BEIJING, Nov 21 (Reuters) A provincial Chinese government adviser has urged Communist leaders to lift a ban on new political parties, halt suppression of a spiritual sect and let exiled dissidents return home in a rare and bold move by an establishment figure.
In an open letter to President Hu Jintao and Premier Wen Jiabao, Wang Zhaojun argued that dramatic political reforms were needed to deal with a plethora of problems -- a roller-coaster stock market, inflationary pressures, rising real estate prices, regional imbalances and dire poverty.
''Release all political prisoners and welcome home overseas pro-democracy figures to jointly establish a democratic China,'' wrote Wang, 59, a Standing Committee member of an advisory body to the Anhui provincial legislature in eastern China.
Breaking sensitive taboos, Wang called for political rehabilitation of both the Falun Gong spiritual movement, banned as a cult in 1999, and reappraisal of the Tiananmen Square pro-democracy protests crushed by the army in 1989.

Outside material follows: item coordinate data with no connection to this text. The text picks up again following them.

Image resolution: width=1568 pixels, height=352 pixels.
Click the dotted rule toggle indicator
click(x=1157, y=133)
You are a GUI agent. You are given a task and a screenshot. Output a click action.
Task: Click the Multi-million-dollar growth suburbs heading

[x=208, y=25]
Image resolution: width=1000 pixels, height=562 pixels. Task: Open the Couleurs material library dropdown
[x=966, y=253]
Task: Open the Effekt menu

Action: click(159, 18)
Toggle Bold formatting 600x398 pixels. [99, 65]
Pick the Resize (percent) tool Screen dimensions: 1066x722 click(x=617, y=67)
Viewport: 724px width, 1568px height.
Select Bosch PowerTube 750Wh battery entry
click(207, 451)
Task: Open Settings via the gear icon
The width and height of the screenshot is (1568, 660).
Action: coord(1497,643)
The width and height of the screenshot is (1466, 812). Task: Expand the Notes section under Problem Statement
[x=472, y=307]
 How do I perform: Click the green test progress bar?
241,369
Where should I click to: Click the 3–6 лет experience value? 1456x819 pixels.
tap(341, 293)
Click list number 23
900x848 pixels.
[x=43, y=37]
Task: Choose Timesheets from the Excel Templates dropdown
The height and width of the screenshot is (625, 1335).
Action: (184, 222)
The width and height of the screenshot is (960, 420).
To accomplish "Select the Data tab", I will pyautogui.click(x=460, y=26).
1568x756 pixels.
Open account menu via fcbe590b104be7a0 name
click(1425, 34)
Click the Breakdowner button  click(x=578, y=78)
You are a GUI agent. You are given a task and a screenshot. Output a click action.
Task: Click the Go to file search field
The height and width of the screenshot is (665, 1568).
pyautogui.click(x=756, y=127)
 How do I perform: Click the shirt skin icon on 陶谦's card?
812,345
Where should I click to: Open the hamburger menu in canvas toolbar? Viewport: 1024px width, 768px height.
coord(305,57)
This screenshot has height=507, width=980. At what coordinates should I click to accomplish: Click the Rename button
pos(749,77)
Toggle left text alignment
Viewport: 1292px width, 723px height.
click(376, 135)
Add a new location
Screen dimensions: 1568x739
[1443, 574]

''At present, most urgent is: stop persecution of the Falun Gong!'' wrote Wang, a soldier-turned-businessman.
He also recommended depoliticising the People's Liberation Army and allowing multi-party politics with parties ''taking turns governing'' -- also taboo topics for the Communist Party which has ruled the world's most populous nation unchallenged since 1949.
''Through votes, (let the people) choose a legitimate, competent and accountable government that is supported by a majority of people and recognised by all in society,'' according to the open letter, a copy of which was obtained by Reuters.
Wang, reached by telephone, confirmed he wrote the 60-page open letter on October 22.
Asked why he risked political repercussions, he told Reuters that he was frustrated with ''bureaucracy'' when he paid a courtesy call on the cabinet's State Environmental Protection Administration, apparently to do business.
SOCIAL AND ECONOMIC STRAINS The bombshell dropped by Wang has been the talk of liberal intellectuals, many of whom have also called for political reforms, albeit much milder in nature.
At a recent forum hosted by Reuters, academics said China needed bolder moves to address social and economic strains.
Sun Liping, a sociology professor at Tsinghua University, said the government should adjust its policy of ''maintaining stability (as) a top priority'' because it has hindered political reforms for the last two decades.
Wang's open letter came on the heels of the Communist Party's 17th Congress last month when Hu emerged stronger by promoting allies to key posts and retiring rivals.
The letter said despite speculation that Hu's and Wen's powers were still limited, the pair should not drag their feet on political change.
Rapid growth was not sustainable with a yawning wealth gap, nvironmental degradation and waste of resources, Wang wrote.
Wang complained about social inequality with state workers laid off after state assets fell into private hands. But he wrote that privatising land may curb clashes over land grabs.
He pressed the leadership to free all political prisoners and respect free speech.
Turning to Taiwan, which China claims as its own, Wang wrote that democracy on the island may be chaotic with fistfights erupting in parliament, but it is ''out in the open and better than the scheming and intrigues of palace politics and the sound of sharpening knives''.